§ **INFORMATION**:

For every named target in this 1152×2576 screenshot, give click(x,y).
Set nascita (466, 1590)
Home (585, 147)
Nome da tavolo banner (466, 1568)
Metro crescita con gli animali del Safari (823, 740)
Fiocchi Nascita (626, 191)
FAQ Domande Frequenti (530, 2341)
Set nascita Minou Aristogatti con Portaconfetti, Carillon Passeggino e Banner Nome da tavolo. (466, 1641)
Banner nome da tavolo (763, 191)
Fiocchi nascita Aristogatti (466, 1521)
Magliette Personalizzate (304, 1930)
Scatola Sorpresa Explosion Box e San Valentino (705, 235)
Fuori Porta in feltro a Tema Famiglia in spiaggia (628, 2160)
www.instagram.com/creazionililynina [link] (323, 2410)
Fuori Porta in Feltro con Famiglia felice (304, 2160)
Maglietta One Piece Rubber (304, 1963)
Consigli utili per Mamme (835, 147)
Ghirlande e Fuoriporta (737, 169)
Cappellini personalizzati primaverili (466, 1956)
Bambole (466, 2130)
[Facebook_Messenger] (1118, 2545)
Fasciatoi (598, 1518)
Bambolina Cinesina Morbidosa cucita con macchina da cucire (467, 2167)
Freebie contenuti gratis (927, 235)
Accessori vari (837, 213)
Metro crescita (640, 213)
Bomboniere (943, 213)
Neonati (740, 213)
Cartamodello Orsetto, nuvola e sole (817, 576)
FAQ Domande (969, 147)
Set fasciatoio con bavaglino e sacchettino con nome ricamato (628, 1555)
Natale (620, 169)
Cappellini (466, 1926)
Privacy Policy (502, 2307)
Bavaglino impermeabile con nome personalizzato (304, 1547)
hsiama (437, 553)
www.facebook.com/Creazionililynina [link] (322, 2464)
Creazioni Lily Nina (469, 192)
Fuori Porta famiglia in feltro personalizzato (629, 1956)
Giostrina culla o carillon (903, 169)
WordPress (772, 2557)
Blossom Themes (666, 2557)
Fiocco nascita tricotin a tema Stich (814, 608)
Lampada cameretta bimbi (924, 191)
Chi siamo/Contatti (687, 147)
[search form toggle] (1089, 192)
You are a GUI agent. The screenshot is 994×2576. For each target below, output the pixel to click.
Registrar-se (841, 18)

§ **PROBLEM TO WORK ON**: Extract from the listing above the lines between the line containing "Accessori vari (837, 213)" and the line containing "Natale (620, 169)", keeping both of those lines. Output nothing else.

§ **SOLUTION TO THIS PROBLEM**:
Accessori vari (837, 213)
Metro crescita (640, 213)
Bomboniere (943, 213)
Neonati (740, 213)
Cartamodello Orsetto, nuvola e sole (817, 576)
FAQ Domande (969, 147)
Set fasciatoio con bavaglino e sacchettino con nome ricamato (628, 1555)
Natale (620, 169)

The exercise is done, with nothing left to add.